On 3 July 2014 the Government issued new guidance to healthcare professionals in a bid to crack down on the menace of drug driving.

So why has the Government taken this step?

The new offence of driving with certain controlled drugs, including some prescription drugs, above  specified limits is due to come into force on 2 March 2015.

If a driver tests positive they will be taken to a Police Station where a further evidential test  will be taken. If this is positive it will allow Police to arrest and charge a driver for being  over the limit.

Isn’t it already an offence to drive whilst intoxicated through drugs?

Yes, although the new rules will mean it will be an offence to be over the specified limits for  each drug whilst driving. The limits for the vast majority of medicinal drugs are above the normal  doses. Unlike the existing ‘impairment’ offence, the new law will provide a medical defence for  patients who are taking their medicine in accordance  with instructions, either from a healthcare  professional or printed in the accompanying leaflet, provided they are not impaired.

So what is the purpose of the guidance?

The guidance helps doctors and nurses start explaining the new rules in advance of the new offence  coming in  to reassure those patients who take prescription drugs that they will be able to drive  safely without fear of being prosecuted.

So what does the guidance say?

The guidance advises healthcare professionals on changes to the drug driving offence and what it  means for patients.
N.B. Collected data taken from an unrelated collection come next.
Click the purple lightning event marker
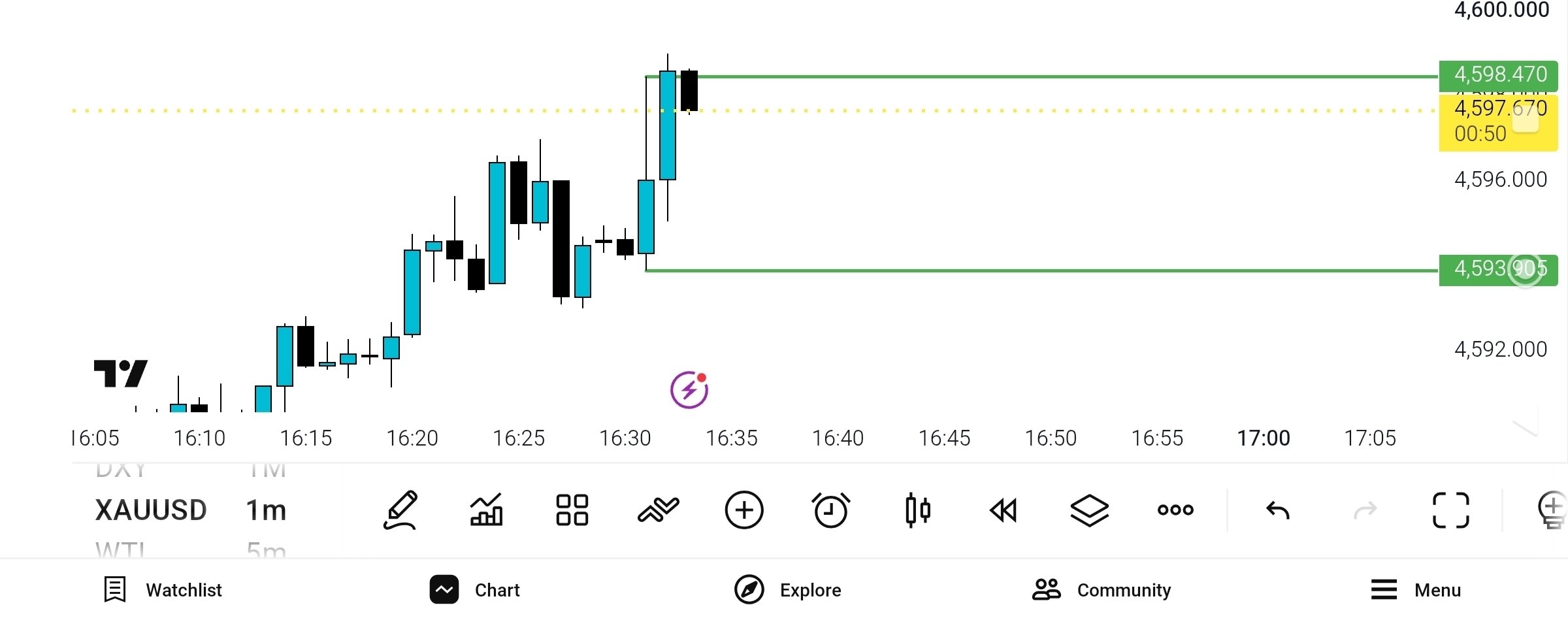 click(689, 390)
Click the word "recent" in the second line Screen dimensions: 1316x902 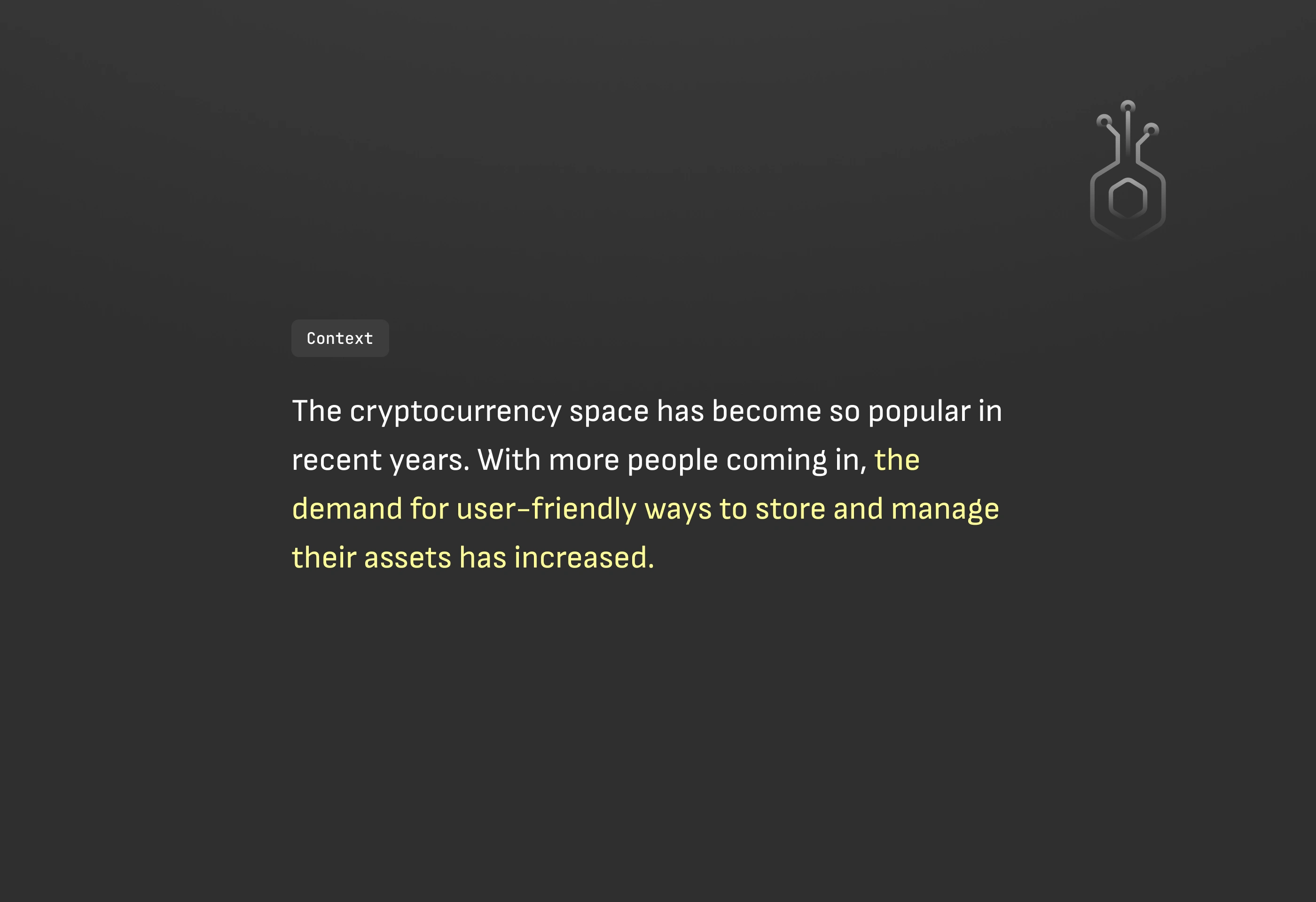coord(337,460)
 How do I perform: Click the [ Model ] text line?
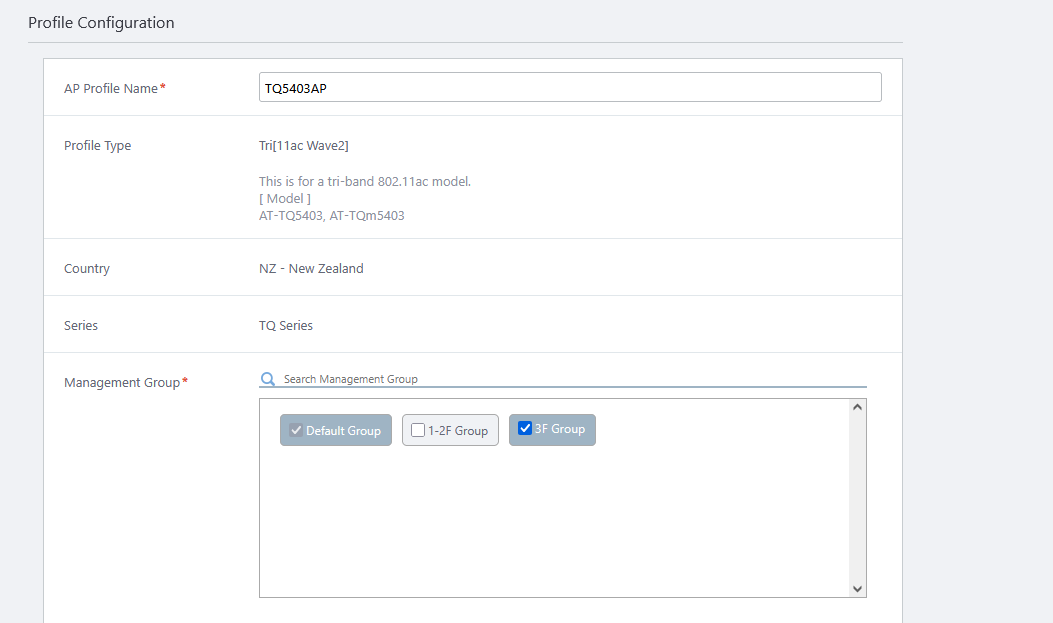coord(285,198)
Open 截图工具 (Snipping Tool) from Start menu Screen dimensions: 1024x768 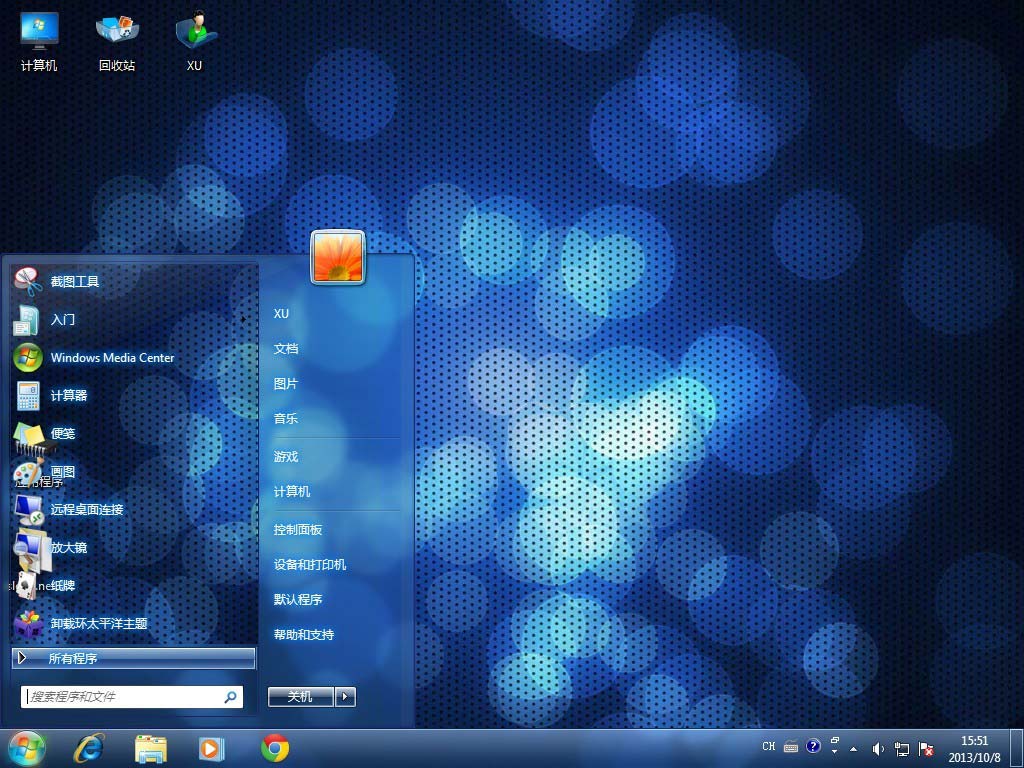tap(75, 282)
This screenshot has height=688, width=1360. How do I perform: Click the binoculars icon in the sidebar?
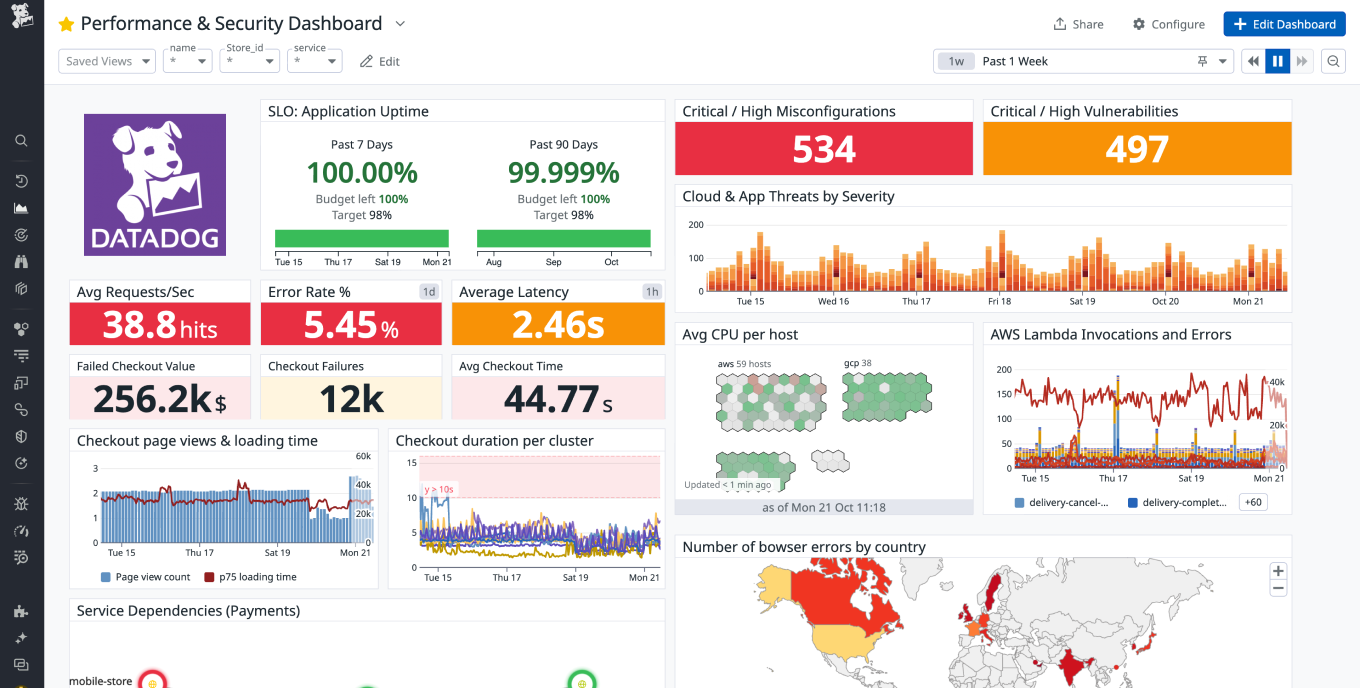21,262
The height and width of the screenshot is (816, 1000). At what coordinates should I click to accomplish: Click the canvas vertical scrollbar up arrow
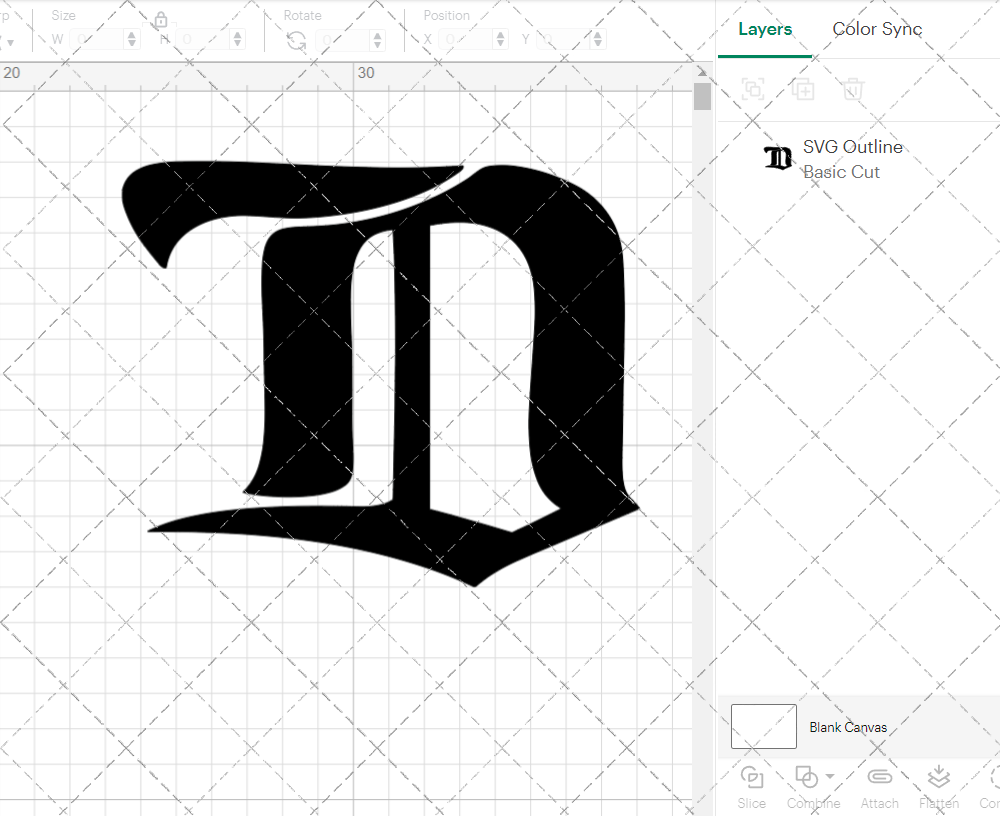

The guidance also advises patients who take legitimately supplied medicines to keep evidence with  them in case they are stopped by the Police. This will help speed up any investigation into the  medical defence and reduce the inconvenience to the patient.

So what are the benefits to this change?

The changes will remove the right for drivers who fail a roadside breath test to demand a blood or  urine sample at the Police Station. This test can take place several hours later, which means some  drivers who were over the limit when tested at the roadside could have time to sober up. Removing  the option for this test will save Police Forces an estimated GBP 13 million over 10 years and  allow breath tests to be used as evidence.

Roads Minister Robert Goodwill said: “The new drug driving law will make it easier for the Police  to tackle those who drive after taking illegal drugs or abuse medicinal drugs whether   they are on  prescription or available over the counter. This new offence will be introduced alongside major changes to drink-drive laws. Taken together, these will  give Police the tools they need to prosecute those who risk the lives of others through dangerous  behaviour and make our roads safer.”


Patients taking prescription drugs should follow the guidance issued from both their doctor and the  drug manufacturers to ensure that they don’t fall foul of the new law.